• What the task asks: Make an exact copy of the records, with the pictures left out.

Saved data entries:

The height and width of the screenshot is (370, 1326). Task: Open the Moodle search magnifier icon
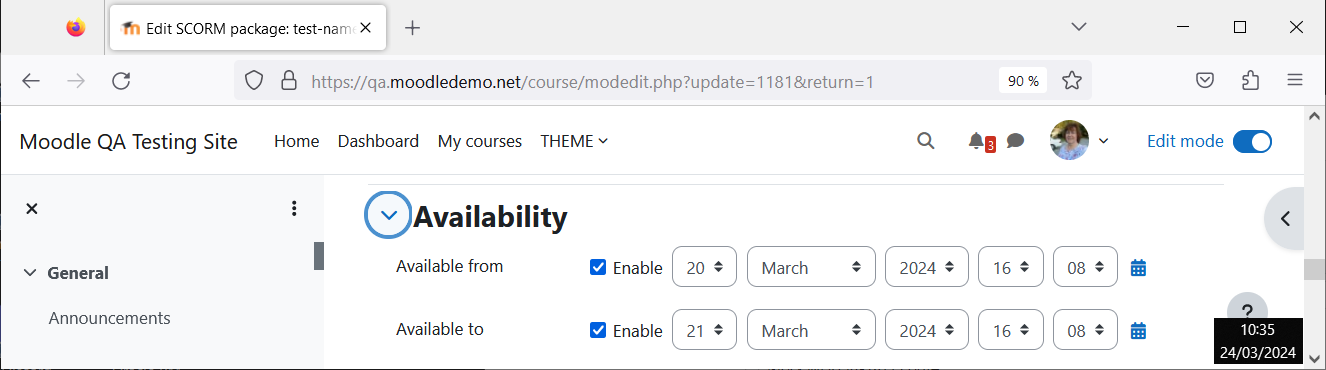point(925,141)
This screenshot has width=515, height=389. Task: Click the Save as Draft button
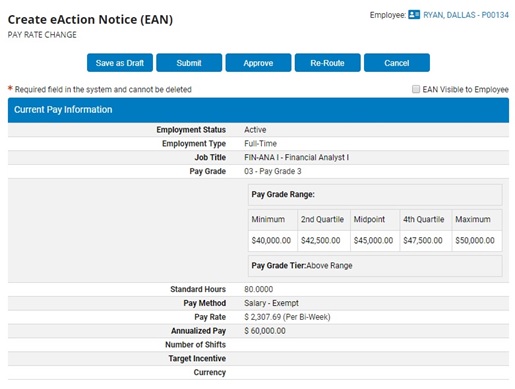point(120,63)
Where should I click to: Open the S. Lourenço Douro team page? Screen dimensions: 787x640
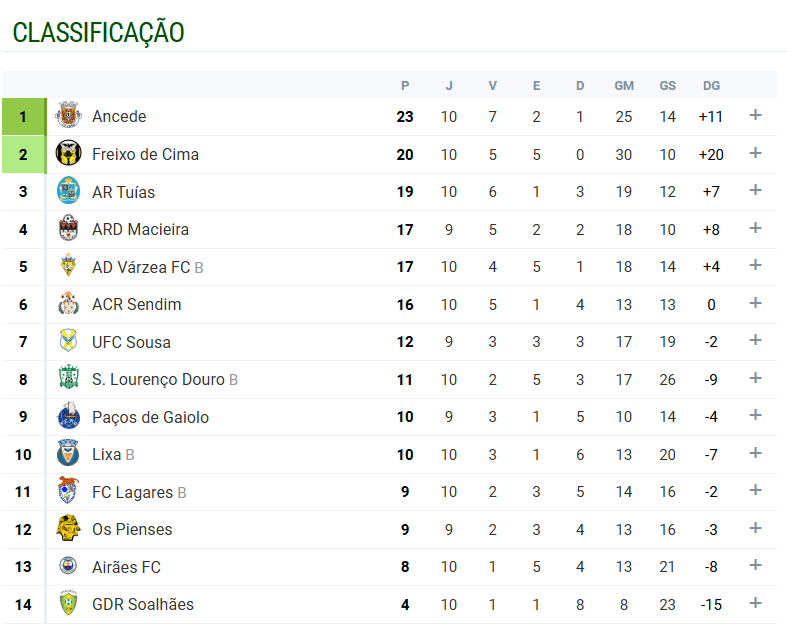158,379
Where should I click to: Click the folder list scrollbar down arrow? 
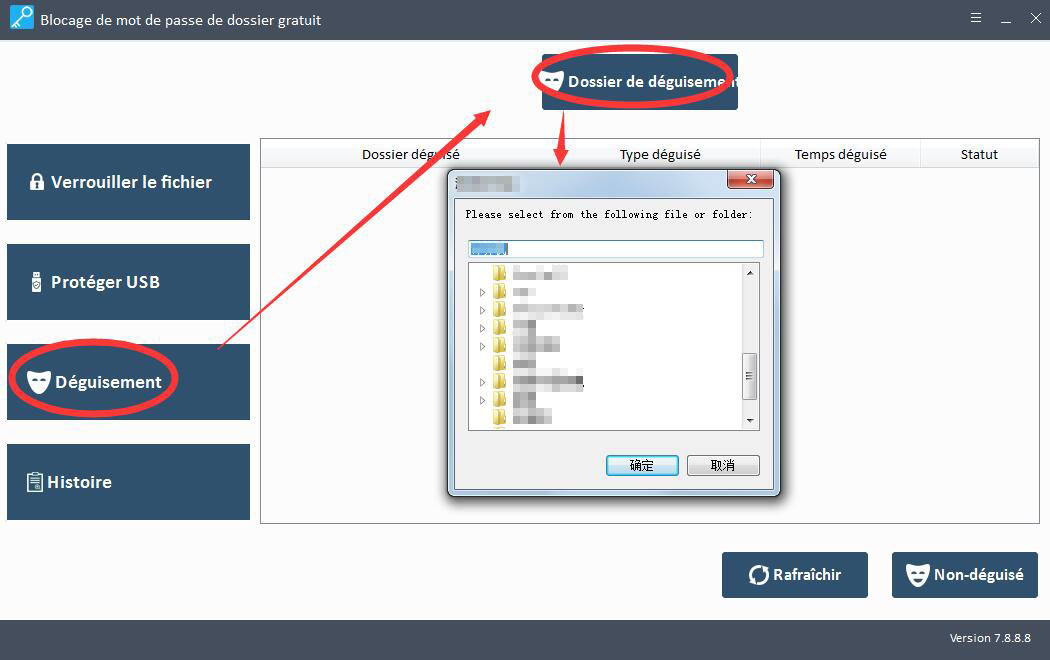pyautogui.click(x=750, y=421)
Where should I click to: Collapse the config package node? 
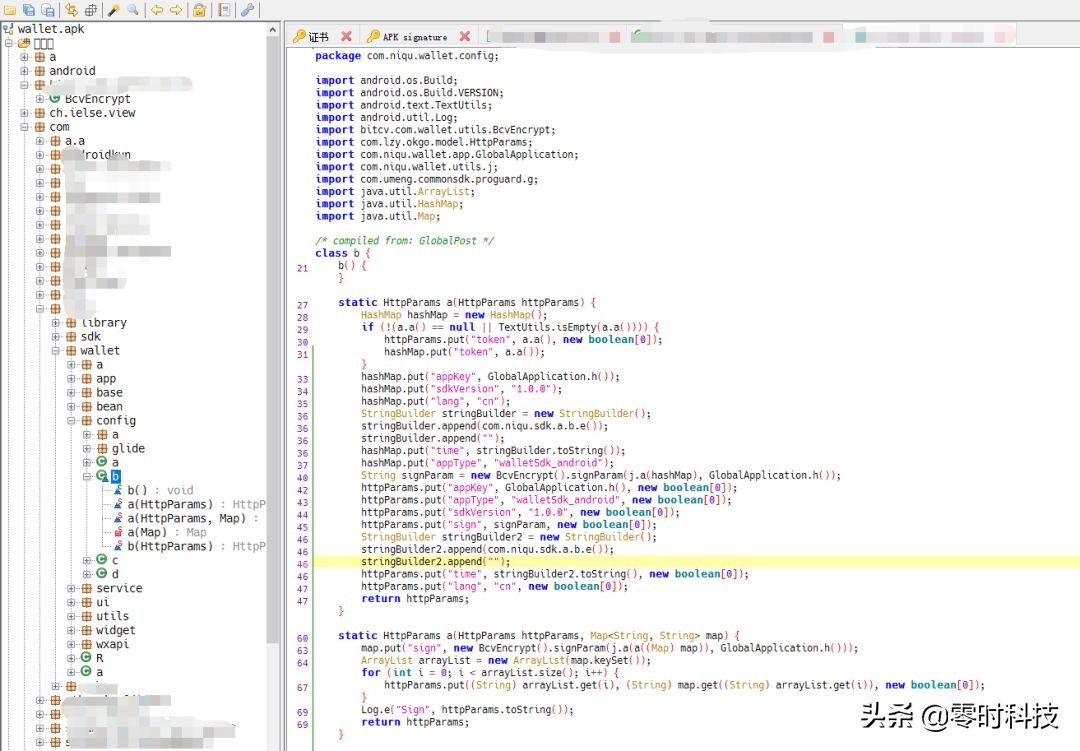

• Answer section:
The height and width of the screenshot is (370, 1326). Task: Open the Moodle search magnifier icon
point(925,141)
This screenshot has width=515, height=389. Task: Click the Save as Draft button
point(120,63)
Where should I click to: Open the S. Lourenço Douro team page? Screen dimensions: 787x640
158,379
Where should I click to: Click the folder list scrollbar down arrow? 
pyautogui.click(x=750, y=421)
Where should I click to: Collapse the config package node? 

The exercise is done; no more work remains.